Until the early 1980s, my high school had a smoking lounge. It was a medium-sized room off the lobby with some beat-up furniture where students could hang out, smoking their Marlboros and their clove cigarettes. There was even a king and queen of the smoking lounge, pictured in the yearbook alongside the prom’s royal court.
Today such an accommodation of smoking is unimaginable. Indeed, in most states, it would be illegal. In the past forty years, the United States transformed from a society where the cigarette represented a combination of sophistication and rebellion to one in which smokers are benighted addicts, suffering for their own moral failures. Sarah Milov’s breathtaking The Cigarette: A Political History explains how this happened. In telling this story, her narrative weaves together legal, political, and economic history in a manner that calls for a revaluation of the dimensions of twentieth-century liberalism and the nature of its decline.
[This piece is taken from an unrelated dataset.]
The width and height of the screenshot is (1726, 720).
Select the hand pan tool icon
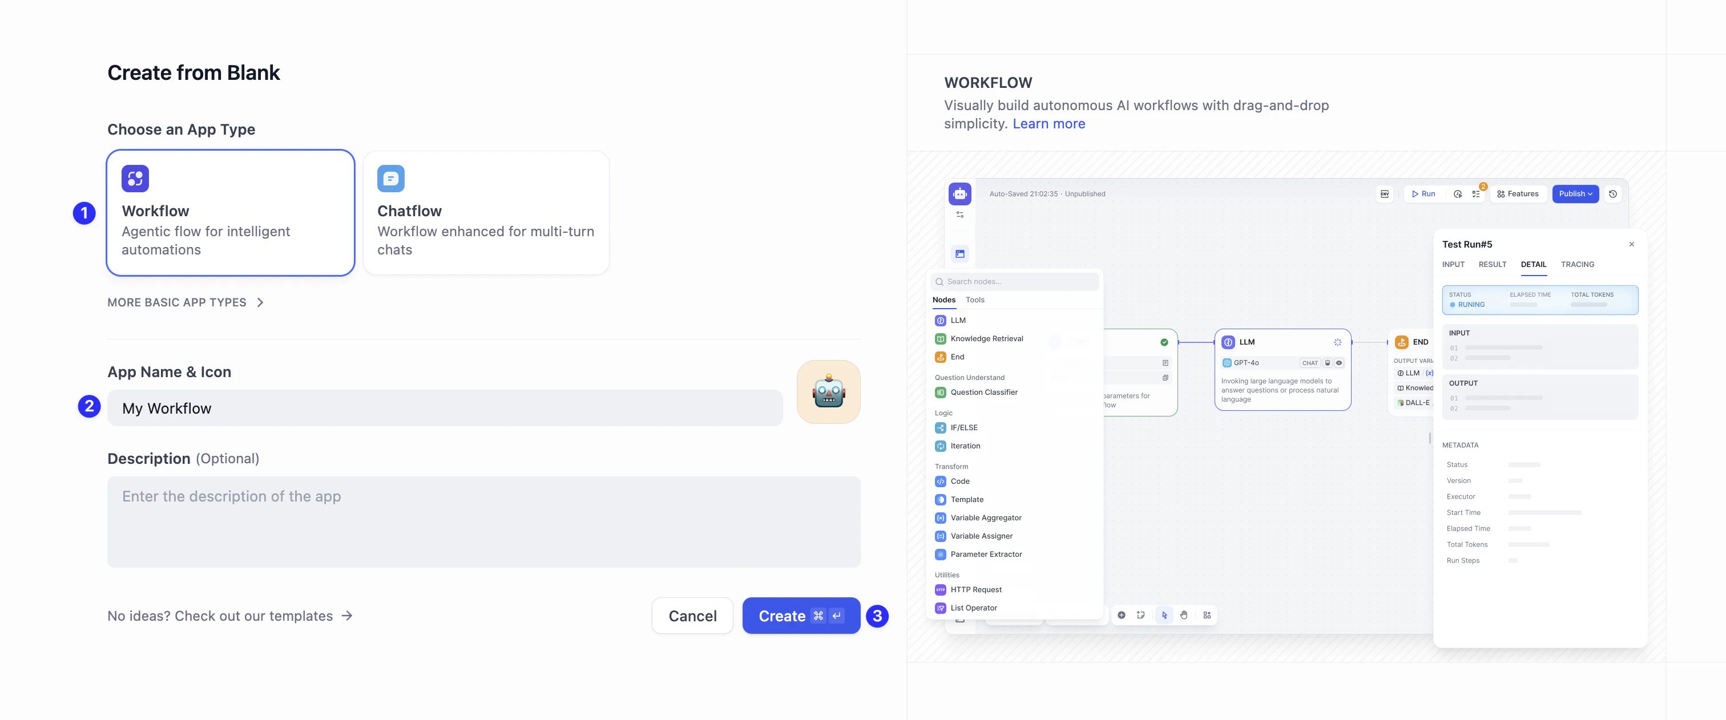coord(1184,616)
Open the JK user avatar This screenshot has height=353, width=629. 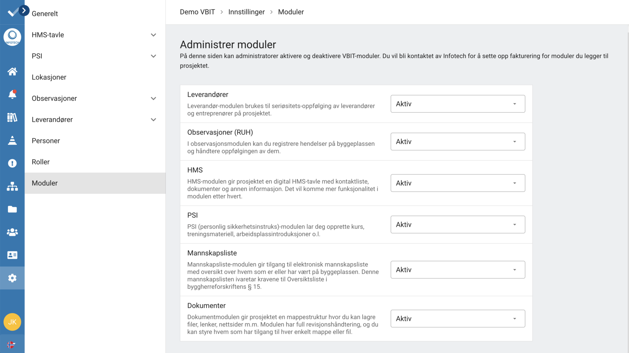[12, 322]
The book is a compelling exercise in historical synecdoche: its subject is the political history of the cigarette, but its story is that of the twentieth-century American state.
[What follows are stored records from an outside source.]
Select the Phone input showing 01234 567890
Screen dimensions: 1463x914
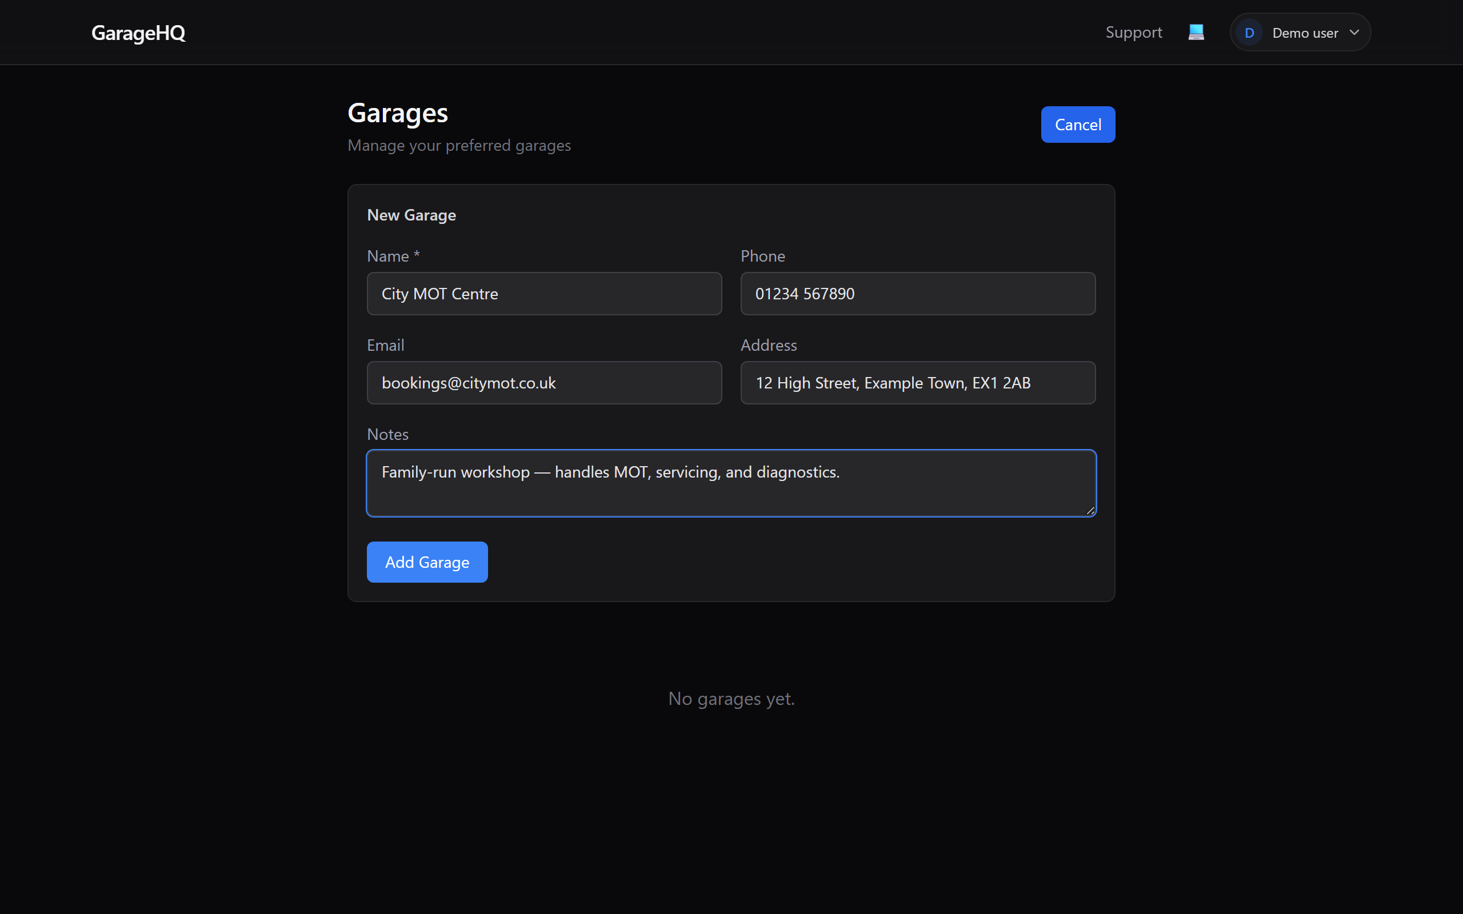[917, 293]
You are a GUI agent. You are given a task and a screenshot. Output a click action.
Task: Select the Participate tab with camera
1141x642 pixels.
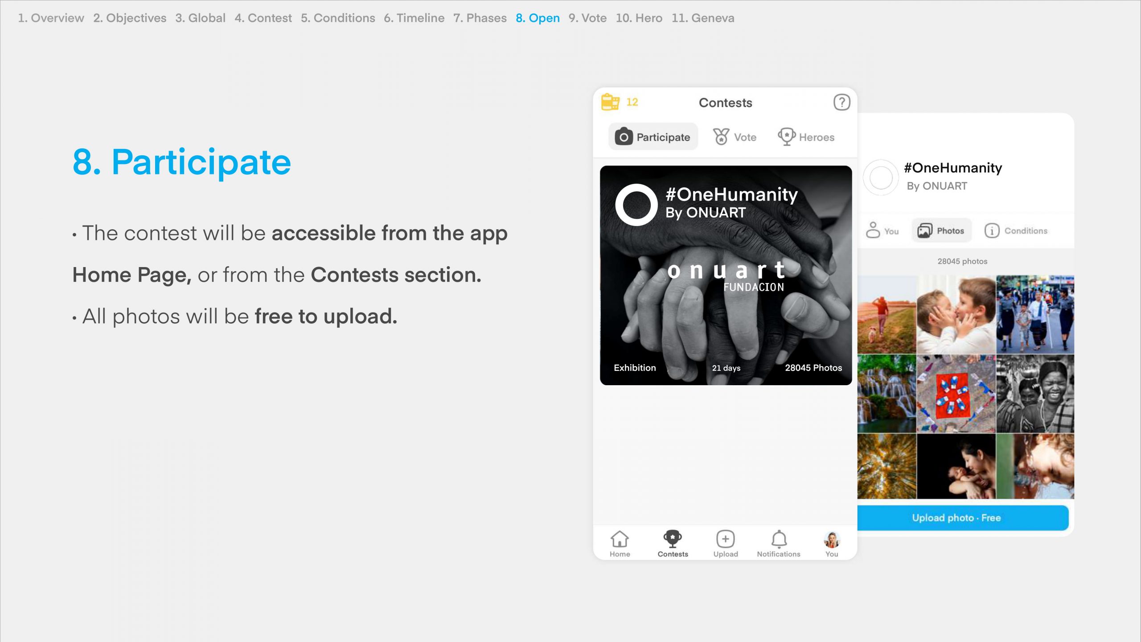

Frankly, one could teach a course on twentieth-century legal history using this book as a textbook. It speaks to a broad range of subjects central to the interests of legal historians: the role of law in constituting capitalism; the interaction of law, gender, and race in the construction of social movements; the simultaneously emancipatory and constraining potential of framing policy preferences as rights; the profound role of the administrative state in structuring politics and policy; the rise of public interest litigation; the importance of understanding the legal history of agriculture, a field sorely neglected by legal historians.